Plus de 10 000 soldats rwandais appuient l’AFC/M23 dans l’est de la RDC, selon l’ONU
La rébellion AFC/M23, qui contrôle de vastes zones des provinces du Nord-Kivu et du Sud-Kivu, continue de recevoir un soutien militaire des Forces rwandaises de défense (RDF) dans ses opérations et pour consolider ses positions dans l’est de la République démocratique du Congo. Cela ressort une nouvelle fois d’un rapport du groupe d’experts des Nations unies, remis au Comité du Conseil de sécurité en mai 2026 et examiné en juin.
Le document, consulté ce mercredi 1er juillet 2026, indique que les experts ont documenté la présence continue des RDF ainsi que l’arrivée de renforts au Nord-Kivu et au Sud-Kivu. Ils rapportent également leur engagement sur plusieurs fronts grâce à l’utilisation de technologies et d’équipements militaires avancés, y compris des capacités de guerre aérienne. Les RDF ont fourni un appui opérationnel soutenu à l’AFC/M23, avec une capacité à déployer rapidement des moyens hautement spécialisés tels que des drones, des équipements de guerre électronique et des forces spéciales.
Le rapport souligne aussi que les RDF ont mené des opérations dans des zones où aucune présence des FDLR n’avait été signalée, notamment à Uvira, remettant en cause l’argument de légitime défense avancé par Kigali pour justifier son intervention sous couvert de « mesures défensives ».
En décembre 2025, le déploiement des RDF dans l’est de la RDC était estimé, de manière prudente, entre 8 000 et 10 000 hommes au Sud-Kivu et entre 6 000 et 8 000 au Nord-Kivu, sans signe de retrait significatif par la suite. Les mouvements ultérieurs ont consisté principalement en rotations et renforts jusqu’à la rédaction du rapport.
Comme indiqué précédemment, les RDF occupaient des positions avancées stratégiques, menaient des offensives et ouvraient des couloirs opérationnels au profit du M23. Selon les experts, chaque unité de combat du M23 était supervisée et appuyée par les RDF.

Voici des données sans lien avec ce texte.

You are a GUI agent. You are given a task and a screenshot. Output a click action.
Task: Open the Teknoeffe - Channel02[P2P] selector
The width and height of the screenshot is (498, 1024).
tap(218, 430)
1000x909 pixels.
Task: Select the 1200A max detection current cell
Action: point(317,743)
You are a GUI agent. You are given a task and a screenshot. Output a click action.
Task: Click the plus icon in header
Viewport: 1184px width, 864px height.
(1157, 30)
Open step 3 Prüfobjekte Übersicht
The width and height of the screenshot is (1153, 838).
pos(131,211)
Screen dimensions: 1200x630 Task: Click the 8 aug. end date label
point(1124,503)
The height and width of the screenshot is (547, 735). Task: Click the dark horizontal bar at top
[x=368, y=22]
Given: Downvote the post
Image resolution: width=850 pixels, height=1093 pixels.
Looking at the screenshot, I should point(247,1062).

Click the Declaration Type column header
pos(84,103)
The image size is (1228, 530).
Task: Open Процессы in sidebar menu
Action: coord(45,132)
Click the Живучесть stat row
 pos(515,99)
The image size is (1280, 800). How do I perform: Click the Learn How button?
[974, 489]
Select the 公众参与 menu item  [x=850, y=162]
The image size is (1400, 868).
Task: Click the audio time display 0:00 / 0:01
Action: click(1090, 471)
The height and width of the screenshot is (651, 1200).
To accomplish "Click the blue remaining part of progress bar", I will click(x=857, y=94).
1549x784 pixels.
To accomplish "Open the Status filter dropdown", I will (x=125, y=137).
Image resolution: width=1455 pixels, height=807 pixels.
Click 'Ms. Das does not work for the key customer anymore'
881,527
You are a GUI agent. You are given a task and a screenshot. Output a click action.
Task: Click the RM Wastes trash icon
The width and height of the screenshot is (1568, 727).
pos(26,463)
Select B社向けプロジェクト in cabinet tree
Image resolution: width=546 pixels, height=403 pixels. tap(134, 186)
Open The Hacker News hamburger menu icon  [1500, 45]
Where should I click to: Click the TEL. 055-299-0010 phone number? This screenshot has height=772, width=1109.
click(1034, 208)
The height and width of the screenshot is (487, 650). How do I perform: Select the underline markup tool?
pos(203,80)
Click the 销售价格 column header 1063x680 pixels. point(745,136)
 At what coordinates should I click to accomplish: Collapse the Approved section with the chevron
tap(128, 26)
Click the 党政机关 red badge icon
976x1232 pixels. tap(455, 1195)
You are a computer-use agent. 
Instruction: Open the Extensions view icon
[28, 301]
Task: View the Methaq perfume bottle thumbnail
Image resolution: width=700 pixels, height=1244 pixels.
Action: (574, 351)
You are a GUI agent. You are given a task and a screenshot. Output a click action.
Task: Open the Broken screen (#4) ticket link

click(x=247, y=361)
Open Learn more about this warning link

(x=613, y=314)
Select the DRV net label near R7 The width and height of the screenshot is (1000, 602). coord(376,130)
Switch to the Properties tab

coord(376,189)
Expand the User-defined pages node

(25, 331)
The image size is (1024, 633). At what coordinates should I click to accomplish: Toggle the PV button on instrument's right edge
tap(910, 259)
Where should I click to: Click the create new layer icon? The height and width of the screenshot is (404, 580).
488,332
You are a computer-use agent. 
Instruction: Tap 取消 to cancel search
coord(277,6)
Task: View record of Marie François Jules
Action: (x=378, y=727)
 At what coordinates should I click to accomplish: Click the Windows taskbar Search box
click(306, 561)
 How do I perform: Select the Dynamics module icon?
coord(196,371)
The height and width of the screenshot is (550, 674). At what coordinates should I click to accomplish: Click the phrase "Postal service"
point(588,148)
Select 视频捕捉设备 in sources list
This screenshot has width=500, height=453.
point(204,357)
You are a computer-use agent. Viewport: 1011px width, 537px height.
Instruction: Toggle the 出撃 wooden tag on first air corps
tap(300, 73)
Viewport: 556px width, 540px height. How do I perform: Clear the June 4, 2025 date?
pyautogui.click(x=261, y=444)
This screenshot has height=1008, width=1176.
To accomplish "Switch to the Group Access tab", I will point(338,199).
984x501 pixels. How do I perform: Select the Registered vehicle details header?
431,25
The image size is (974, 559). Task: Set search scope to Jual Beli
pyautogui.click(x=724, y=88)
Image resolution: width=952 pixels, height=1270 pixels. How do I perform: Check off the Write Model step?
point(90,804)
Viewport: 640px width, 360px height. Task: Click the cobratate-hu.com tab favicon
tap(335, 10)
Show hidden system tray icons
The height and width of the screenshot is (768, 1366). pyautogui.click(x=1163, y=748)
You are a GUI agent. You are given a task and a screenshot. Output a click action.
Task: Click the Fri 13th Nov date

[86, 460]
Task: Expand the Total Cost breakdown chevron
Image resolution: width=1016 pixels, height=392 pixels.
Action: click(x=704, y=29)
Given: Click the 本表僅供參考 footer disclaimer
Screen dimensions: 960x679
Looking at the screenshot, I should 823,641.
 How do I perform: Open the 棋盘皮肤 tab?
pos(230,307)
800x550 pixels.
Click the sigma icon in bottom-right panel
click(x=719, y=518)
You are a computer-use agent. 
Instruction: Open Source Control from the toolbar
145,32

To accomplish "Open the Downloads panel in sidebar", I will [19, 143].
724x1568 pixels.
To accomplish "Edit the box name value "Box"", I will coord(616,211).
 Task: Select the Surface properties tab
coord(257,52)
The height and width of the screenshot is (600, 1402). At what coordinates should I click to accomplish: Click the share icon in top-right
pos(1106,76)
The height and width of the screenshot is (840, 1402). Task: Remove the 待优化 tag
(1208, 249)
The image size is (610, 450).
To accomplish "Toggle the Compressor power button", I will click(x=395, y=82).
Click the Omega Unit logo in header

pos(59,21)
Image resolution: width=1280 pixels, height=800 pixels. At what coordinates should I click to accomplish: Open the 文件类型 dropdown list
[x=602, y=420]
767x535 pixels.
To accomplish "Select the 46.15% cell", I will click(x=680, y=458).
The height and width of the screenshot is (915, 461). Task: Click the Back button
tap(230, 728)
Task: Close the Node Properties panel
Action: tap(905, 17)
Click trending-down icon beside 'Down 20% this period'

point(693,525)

Le personnel des RDF était intégré au sein de bataillons mixtes avec des éléments du M23, notamment des unités de commandos venant de Bigogwe, Rubavu et Cyangugu. Récemment, des soldats des RDF déployés en RDC ont commencé à porter des uniformes du M23 pour éviter d’être repérés. Pour les mêmes raisons, les mouvements de troupes s’effectuaient principalement de nuit, précise le rapport du groupe d’experts.
Ce nouveau rapport intervient alors que, malgré l’existence de l’Accord de Washington et plusieurs réunions d’évaluation, la situation sécuritaire et humanitaire dans l’est de la RDC ne cesse de se dégrader. Des tensions persistent entre Kinshasa et Kigali, chaque camp interprétant à sa manière les dispositions de l’accord, ce qui complique sa mise en œuvre un an après sa signature au niveau ministériel.
Il en va de même pour le processus de Doha, mené sous l’égide du Qatar. Malgré plusieurs cycles de discussions, Kinshasa et la rébellion de l’AFC/M23, soutenue par le Rwanda, peinent à rapprocher leurs positions sur les points de divergence. L’étape de Montreux, en Suisse, censée insuffler une nouvelle dynamique, n’a pas donné les résultats escomptés. Les engagements de cette phase n’ont pas été pleinement respectés, tandis que la détérioration de la situation sécuritaire au Moyen-Orient a relégué ce dossier au second plan, ralentissant les efforts de médiation.